Wget with URL that contains #

I am trying to download a URL that is like http://www.somesite.com/restaurants.html#photo=22x00085.

I put it in between single quotes, but it only downloads http://www.somesite.com/restaurants.html which is not the correct page.

Is there a solution?

user1289749

Posted 2012-10-13T15:46:46.577

Reputation: 111

can't test this now, but from what I remember %20 works for space, so %23 would probably work for # (%23 is the percent-encoding for #) – lupincho – 2012-10-13T16:03:40.533

3isn't it the same HTML file? The # might just tell the web browser to jump to a particular part of the page. – barlop – 2012-10-13T17:25:36.780

Answers

wget is working fine. The URI syntax specifies that the fragment – the #foo part – is to be interpreted entirely client-side, and not used when retrieving the document itself.

For example, if it's a HTML page, the browser might scroll down to a named section, or – in your case – trigger some JavaScript code that shows a particular photo.

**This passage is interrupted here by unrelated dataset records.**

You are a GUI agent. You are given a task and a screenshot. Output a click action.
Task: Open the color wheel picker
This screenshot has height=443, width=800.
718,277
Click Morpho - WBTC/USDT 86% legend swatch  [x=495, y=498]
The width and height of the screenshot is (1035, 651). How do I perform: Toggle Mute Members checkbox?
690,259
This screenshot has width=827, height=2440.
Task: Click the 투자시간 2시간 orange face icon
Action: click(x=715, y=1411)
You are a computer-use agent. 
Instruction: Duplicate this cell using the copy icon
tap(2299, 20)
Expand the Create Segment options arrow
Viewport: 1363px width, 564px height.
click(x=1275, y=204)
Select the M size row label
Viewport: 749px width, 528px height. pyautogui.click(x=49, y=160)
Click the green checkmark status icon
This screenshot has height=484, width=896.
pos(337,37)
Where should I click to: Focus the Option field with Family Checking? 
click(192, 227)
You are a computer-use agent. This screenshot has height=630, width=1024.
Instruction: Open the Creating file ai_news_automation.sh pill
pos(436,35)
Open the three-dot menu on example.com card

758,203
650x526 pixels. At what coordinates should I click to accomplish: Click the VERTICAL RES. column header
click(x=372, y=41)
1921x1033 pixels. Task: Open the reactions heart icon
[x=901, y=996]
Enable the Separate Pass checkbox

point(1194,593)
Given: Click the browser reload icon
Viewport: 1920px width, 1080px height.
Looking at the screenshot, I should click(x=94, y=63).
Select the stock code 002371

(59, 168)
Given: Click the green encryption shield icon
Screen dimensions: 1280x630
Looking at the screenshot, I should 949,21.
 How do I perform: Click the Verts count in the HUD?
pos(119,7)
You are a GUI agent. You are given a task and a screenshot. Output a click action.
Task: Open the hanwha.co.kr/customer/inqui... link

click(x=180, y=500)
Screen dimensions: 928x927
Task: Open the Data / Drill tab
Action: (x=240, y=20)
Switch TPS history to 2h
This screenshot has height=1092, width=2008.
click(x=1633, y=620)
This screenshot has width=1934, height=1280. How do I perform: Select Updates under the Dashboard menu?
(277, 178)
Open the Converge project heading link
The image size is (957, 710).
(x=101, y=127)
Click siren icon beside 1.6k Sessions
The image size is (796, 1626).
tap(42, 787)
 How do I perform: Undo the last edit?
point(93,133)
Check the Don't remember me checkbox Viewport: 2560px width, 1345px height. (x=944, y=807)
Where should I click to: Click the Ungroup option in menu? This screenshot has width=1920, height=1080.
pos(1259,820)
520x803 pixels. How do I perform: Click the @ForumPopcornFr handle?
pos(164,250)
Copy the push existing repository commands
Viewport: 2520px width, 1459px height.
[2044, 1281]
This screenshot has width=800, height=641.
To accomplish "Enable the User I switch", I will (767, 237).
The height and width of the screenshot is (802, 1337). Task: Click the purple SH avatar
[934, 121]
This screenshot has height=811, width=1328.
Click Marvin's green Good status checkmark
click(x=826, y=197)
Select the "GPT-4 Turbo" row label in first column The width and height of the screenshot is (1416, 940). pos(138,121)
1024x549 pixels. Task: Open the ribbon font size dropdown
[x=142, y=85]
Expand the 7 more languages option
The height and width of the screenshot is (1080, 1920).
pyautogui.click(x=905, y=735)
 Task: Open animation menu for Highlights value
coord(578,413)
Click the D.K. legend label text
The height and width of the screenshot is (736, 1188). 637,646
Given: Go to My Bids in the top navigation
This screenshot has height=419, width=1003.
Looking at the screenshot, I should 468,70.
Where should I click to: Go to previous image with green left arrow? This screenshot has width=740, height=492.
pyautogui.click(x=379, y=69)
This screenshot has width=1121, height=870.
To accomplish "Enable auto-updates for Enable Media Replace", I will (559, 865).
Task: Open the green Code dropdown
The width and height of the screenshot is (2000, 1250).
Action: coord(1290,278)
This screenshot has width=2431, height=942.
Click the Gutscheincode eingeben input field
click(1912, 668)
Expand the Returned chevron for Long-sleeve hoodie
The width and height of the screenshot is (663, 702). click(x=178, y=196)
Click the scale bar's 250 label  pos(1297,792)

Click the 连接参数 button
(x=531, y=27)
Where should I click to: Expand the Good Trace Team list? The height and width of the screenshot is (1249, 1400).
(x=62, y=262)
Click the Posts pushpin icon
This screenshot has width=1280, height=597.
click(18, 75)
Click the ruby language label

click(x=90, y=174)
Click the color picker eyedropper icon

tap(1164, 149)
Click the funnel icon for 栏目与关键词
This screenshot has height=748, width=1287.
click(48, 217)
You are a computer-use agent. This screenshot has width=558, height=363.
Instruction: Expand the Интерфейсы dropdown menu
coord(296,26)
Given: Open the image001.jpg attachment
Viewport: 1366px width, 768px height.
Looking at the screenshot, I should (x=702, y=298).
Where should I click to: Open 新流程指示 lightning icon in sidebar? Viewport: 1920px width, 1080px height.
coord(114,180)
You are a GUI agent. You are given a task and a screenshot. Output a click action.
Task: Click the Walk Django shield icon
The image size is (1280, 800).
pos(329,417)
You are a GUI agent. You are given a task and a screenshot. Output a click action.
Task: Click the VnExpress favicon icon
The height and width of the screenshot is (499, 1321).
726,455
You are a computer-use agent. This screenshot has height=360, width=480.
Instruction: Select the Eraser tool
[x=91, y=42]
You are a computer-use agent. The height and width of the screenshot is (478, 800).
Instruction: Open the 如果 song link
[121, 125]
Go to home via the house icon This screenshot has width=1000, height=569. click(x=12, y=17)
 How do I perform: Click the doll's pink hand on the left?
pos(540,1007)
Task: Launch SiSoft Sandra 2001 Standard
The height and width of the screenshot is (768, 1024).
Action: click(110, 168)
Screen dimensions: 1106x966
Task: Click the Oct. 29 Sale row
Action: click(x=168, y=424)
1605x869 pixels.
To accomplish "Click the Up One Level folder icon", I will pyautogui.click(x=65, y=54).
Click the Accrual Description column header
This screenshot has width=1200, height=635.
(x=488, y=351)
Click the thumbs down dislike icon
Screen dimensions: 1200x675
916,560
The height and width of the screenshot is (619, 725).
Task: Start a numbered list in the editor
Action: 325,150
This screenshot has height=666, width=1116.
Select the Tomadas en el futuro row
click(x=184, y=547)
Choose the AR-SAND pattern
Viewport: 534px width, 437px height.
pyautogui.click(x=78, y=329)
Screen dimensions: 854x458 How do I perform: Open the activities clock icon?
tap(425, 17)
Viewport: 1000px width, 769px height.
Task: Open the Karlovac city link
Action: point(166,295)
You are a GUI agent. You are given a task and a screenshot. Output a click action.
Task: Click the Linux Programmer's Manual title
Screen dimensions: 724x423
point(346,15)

In other words, as far as wget is concerned, the URIs

http://www.somesite.com/restaurants.html#photo=22x00085 and
http://www.somesite.com/restaurants.html

...point to the same page /restaurants.html. It's up to your browser to do the rest. Opening restaurants.html#photo=22x00085 in the browser should work fine.

user1686

Posted 2012-10-13T15:46:46.577

Reputation: 283 655

Without visiting the proper link, I can't tell which one it is, but there are only two options:

The hash actually forms part of the requested document's name. In this case, you can encode it:

http://www.somesite.com/restaurants.html%23photo=22x00085
In the other case, under normal circumstances, http://www.somesite.com/restaurants.html and http://www.somesite.com/restaurants.html#photo=22x00085 should point to the same page. The portion after the hash simply indicates the anchor the browser should scroll to after loading the page; it doesn't even get sent to the server.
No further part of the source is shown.